** start of Text passage **
Sliding the front tyre feels weird – the rubber smears across the asphalt as you sweep into a corner, the tyre crabs, the handlebars turn a few degrees to the inside, usually the prelude to a crash. The feeling is more intimate than a rear slide. It’s like you can feel the shape of every grain of asphalt in the track’s surface.

The problem with front slides is that they are usually self-amplifying. They mostly happen because too much load is being forced into the tyre – usually via braking power or turning force – as you attack a corner. When the slide begins, the front end’s downward momentum throws even more weight onto the tyre, which means you’ll need a miracle to save the slide.

This is where Márquez makes the difference, by placing his head in the lion’s mouth and using his skills to get out of there alive. His ability to play with the front tyre helps his lap times in various ways because it opens up a whole new area of performance.

While most riders understand that pushing too deep into the tyre’s danger zone will have them on the ground, Marc is perfectly happy surpassing its grip limit. He then uses that area, where others fear to tread, to make the motorcycle do things others can’t do.

When Marc’s front-tyre rubber loses a little grip and starts smearing and skating across the asphalt, he’s carrying extra speed into the corner, gaining a few hundredths of a second. And sometimes he gains much more than that, using his extra speed to make a pass that no one else could make.
** end of Text passage **
** start of Rows **
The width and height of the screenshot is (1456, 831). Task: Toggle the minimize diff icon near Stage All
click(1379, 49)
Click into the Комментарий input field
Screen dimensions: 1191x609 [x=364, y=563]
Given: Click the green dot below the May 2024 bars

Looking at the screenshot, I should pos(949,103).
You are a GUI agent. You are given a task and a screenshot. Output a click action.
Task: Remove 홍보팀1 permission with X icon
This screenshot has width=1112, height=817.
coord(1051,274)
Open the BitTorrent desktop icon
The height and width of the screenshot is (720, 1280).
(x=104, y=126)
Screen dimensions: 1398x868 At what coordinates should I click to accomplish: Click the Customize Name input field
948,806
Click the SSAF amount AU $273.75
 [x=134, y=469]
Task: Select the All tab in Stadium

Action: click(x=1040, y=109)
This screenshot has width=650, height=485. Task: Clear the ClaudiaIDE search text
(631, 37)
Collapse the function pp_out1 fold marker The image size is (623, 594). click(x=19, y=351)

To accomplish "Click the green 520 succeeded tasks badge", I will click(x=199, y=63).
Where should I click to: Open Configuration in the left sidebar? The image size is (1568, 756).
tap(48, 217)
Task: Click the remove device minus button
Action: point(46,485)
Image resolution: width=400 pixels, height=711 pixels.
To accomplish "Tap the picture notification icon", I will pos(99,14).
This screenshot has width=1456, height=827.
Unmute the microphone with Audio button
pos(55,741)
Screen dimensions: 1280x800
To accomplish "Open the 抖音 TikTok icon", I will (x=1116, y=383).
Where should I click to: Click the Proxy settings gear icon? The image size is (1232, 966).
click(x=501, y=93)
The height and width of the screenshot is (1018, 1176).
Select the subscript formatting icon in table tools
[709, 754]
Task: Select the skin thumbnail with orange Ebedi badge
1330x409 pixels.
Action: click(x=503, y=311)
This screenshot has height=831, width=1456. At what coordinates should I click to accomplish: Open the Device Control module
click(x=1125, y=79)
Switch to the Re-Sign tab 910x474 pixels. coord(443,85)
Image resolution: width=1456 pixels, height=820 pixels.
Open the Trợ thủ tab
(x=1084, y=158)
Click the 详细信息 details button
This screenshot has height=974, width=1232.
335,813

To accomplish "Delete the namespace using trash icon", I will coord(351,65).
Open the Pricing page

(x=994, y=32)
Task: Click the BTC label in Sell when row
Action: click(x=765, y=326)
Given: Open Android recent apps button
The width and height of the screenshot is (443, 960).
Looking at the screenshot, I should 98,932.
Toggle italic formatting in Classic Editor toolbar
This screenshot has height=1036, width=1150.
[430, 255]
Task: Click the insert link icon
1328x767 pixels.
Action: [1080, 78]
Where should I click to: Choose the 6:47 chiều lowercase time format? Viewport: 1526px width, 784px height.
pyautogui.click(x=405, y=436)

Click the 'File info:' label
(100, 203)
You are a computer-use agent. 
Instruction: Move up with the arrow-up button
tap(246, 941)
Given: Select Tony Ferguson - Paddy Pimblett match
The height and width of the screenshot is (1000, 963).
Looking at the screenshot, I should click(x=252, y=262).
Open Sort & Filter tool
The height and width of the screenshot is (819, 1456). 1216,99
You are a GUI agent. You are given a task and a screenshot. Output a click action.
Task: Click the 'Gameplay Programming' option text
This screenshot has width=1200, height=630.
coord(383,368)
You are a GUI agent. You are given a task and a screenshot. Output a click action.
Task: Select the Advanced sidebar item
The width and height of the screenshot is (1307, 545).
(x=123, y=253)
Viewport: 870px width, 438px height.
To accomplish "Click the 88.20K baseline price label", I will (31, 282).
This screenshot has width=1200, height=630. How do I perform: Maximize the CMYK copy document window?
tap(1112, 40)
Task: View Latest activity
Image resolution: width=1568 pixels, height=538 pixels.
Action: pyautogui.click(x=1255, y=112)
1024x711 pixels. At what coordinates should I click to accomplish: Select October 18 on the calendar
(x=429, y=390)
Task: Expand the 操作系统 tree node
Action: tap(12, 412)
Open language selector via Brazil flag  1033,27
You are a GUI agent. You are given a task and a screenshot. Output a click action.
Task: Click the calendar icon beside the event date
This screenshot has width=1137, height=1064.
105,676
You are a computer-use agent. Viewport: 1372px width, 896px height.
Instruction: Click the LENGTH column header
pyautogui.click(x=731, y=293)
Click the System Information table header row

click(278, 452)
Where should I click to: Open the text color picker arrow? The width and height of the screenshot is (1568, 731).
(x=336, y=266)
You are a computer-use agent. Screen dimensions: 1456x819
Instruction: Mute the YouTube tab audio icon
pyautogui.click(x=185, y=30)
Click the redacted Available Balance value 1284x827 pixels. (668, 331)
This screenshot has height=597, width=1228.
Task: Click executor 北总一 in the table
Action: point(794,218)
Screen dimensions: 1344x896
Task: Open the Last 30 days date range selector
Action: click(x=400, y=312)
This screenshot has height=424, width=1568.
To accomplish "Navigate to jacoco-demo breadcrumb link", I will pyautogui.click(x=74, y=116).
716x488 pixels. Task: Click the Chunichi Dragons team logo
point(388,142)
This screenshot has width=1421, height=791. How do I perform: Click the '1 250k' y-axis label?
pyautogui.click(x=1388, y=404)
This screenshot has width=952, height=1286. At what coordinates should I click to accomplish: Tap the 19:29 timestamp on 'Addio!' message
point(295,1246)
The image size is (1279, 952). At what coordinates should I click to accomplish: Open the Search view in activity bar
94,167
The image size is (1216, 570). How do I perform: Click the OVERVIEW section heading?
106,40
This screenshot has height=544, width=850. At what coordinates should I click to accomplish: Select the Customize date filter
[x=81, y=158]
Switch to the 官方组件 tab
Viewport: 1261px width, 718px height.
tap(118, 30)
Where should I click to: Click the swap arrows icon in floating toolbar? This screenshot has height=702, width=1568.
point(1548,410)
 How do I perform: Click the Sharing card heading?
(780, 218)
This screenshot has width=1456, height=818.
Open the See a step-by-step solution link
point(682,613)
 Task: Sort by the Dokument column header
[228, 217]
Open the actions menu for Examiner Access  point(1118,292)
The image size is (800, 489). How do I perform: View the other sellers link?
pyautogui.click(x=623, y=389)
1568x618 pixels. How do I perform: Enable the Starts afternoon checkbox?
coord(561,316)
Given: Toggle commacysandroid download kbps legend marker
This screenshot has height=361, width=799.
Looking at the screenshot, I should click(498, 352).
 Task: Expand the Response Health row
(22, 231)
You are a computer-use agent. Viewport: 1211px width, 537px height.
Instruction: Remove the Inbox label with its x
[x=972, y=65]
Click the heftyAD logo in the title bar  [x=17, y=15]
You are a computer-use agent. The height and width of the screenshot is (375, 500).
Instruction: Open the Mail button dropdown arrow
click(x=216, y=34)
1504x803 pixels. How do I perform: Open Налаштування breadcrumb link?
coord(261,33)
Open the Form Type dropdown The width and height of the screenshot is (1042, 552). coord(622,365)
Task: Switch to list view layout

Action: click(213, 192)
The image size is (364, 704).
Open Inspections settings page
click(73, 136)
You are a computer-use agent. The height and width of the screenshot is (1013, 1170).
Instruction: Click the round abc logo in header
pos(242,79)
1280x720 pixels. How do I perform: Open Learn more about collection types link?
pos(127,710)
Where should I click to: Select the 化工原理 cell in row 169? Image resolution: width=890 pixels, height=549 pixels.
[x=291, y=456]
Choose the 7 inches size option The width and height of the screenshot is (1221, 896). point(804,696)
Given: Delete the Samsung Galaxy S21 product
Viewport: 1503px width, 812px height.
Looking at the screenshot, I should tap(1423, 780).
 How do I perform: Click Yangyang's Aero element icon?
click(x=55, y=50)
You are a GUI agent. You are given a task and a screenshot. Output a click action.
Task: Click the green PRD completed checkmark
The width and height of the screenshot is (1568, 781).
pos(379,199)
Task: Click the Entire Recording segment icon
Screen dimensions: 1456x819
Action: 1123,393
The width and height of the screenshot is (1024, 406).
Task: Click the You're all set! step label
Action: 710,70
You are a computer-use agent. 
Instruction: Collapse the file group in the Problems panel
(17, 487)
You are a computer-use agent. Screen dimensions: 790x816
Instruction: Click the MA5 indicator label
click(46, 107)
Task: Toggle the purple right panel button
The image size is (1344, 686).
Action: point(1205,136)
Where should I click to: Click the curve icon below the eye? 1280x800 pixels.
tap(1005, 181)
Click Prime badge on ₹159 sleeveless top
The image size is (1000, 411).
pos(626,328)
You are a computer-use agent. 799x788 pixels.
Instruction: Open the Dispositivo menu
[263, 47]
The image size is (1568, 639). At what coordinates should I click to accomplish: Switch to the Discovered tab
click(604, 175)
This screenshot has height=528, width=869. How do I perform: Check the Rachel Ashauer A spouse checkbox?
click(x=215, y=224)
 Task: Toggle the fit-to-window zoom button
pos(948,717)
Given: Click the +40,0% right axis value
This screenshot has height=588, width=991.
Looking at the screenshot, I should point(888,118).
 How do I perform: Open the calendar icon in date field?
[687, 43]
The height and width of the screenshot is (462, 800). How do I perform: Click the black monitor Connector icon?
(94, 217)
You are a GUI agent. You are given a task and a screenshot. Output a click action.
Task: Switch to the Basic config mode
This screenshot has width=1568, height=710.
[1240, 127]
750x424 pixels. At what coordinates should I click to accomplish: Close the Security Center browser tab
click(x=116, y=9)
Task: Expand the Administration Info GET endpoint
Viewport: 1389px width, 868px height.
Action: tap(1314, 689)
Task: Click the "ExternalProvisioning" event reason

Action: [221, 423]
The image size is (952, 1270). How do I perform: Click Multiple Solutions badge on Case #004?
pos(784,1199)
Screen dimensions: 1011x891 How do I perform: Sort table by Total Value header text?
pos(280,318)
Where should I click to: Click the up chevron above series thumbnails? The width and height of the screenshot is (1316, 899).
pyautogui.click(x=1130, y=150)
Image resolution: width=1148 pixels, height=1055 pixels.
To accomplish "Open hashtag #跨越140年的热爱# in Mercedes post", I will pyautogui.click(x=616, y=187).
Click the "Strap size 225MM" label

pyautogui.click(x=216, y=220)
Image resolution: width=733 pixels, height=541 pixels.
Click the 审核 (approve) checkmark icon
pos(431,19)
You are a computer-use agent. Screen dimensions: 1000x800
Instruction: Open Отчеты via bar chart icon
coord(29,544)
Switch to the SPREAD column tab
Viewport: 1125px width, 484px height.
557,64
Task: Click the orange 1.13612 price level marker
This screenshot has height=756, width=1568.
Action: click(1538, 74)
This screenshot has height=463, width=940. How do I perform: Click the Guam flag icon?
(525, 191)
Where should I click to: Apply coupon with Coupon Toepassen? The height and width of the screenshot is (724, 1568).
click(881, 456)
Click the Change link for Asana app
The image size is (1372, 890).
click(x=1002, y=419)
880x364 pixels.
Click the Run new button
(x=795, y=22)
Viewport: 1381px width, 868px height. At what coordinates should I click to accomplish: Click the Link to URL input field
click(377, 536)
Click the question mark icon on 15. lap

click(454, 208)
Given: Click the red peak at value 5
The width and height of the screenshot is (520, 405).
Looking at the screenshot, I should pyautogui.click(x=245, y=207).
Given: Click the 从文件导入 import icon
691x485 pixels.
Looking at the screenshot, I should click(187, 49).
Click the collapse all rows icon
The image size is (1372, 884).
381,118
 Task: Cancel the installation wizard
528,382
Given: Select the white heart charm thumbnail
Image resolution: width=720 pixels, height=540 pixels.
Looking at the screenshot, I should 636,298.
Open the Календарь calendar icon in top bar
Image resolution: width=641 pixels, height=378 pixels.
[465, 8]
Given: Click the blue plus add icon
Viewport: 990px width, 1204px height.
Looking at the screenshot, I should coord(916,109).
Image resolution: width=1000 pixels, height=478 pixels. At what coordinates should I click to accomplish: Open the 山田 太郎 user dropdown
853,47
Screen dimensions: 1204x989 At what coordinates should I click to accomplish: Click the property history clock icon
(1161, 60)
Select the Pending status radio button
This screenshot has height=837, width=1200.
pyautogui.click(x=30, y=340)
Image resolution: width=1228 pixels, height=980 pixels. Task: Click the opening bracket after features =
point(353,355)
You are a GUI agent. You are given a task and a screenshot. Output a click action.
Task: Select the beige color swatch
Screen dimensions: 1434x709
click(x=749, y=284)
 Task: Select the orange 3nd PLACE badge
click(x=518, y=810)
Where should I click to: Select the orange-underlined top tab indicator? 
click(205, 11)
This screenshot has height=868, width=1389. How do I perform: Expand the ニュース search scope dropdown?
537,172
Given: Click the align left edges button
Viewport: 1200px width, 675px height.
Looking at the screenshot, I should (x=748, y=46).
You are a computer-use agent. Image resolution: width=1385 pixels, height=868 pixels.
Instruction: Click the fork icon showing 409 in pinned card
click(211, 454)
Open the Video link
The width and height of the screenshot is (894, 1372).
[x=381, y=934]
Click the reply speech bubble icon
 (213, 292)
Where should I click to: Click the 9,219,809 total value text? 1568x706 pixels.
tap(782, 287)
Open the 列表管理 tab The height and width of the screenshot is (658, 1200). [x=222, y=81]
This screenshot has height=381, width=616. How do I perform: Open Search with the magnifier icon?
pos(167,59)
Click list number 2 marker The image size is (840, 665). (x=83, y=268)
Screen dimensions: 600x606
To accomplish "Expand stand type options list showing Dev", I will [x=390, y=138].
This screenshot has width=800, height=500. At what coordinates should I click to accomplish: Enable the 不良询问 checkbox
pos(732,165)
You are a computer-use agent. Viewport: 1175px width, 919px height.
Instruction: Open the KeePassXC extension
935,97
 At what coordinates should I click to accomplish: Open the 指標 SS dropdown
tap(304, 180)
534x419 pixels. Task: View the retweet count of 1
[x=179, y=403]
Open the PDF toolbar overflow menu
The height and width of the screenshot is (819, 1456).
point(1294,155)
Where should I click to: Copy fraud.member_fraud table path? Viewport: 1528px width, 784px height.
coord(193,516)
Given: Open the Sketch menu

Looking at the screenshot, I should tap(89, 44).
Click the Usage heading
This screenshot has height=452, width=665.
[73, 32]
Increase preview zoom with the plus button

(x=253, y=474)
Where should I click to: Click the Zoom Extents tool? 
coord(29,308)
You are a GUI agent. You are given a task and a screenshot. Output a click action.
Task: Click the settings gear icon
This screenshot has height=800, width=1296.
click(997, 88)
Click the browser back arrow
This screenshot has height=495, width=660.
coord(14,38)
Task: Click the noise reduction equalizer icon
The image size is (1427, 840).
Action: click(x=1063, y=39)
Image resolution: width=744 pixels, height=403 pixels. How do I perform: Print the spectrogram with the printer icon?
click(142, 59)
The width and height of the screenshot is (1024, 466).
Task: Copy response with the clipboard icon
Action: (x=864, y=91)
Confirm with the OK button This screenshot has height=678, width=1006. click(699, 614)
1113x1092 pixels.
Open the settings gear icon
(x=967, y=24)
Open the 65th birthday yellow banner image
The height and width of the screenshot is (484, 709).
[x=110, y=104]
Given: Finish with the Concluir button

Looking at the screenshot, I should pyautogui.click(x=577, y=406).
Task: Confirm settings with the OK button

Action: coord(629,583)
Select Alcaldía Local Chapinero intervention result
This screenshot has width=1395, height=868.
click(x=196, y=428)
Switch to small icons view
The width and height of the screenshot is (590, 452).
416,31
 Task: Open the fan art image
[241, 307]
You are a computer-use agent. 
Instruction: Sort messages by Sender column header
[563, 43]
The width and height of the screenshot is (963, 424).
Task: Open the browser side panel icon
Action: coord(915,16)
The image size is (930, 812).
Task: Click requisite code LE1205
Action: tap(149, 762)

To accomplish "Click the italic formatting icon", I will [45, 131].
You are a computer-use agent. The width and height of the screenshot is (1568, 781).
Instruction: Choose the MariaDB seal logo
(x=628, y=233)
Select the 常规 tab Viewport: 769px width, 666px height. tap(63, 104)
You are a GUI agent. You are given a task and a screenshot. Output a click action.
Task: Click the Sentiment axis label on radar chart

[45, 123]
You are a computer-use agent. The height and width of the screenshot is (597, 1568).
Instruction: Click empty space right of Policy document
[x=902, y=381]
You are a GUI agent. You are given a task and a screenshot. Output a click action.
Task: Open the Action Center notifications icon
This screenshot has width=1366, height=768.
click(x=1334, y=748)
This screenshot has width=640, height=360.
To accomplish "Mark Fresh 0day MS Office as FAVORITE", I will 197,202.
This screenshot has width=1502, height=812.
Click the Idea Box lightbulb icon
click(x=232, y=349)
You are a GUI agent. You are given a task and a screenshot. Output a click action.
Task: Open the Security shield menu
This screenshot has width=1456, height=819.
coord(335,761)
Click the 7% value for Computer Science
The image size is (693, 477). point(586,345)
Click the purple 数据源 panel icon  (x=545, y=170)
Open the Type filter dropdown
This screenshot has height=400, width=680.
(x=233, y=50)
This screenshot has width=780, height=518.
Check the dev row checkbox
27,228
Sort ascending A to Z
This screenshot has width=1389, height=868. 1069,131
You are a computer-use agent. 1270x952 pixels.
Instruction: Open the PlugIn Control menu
** end of Rows **
Set exercise 1:
Answer these questions using the passage on front-tire slides:
(a) What two things usually force too much load into the front tire as a rider attacks a corner?
(b) Once a front slide begins, what does the front end's downward momentum do?
(c) What does Marc gain when his front rubber starts smearing across the asphalt?
Set exercise 2: Carry on the passage about Márquez and front-tire slides from the point where it ends.

Written answer 1:
(a) Braking power or turning force.
(b) It throws even more weight onto the tire.
(c) He carries extra speed into the corner and gains a few hundredths of a second. Sometimes he uses that speed to make a pass no one else could make.

Written answer 2:
Sliding the front into corners to carry more corner speed also gets him through the apex quicker than his rivals, which allows him to get on the throttle earlier and, because he’s already going faster, he doesn’t need to accelerate so aggressively, so his rear tyre won’t spin so much.

Scars on Marc Márquez’s right arm

Scars on Márquez’s right arm tell the story of one of the greatest sporting comebacks. This is the 2023 Valencia GP, days before he switched to Ducati

Alejandro Ceresuela, Dorna/MotoGP

“Before Marc arrives at the apex of a corner he releases the front brake and when he leans and puts his body in that low position the amount of corner speed he carries is unbelievable,” says MotoGP race winner Aleix Espargaró. “When you can do that you can prepare for acceleration much better. He’s carrying a lot of corner speed, so he has better traction when he touches the throttle.”

So Márquez possesses weapons no one else has; and that’s how you win a war.

“It’s about how he rotates the bike into the corner and how quickly he does that,” says twice MotoGP champion Freddie Spencer, the American whose otherworldly riding in the mid-1980s made him a kind of prototype Márquez.

“It’s like he’s over-turning and going beyond the grip level of the front tyre, so he’s using speed and tyre movement to get the bike to pivot around the front tyre. And that helps him get the bike in a better position to accelerate.

“Marc is able to feel the edge of the limit, even where there’s a lot of movement from the bike, and he can control that. He has incredible feel and is able to anticipate what’s going to happen next. He is extremely intuitive. He is able to feel things when he’s on the edge of control and that allows him to be more aggressive and still be in control. That gives him a real advantage.”

“Marc is able to feel the edge of the limit, even where there’s a lot of movement from the bike”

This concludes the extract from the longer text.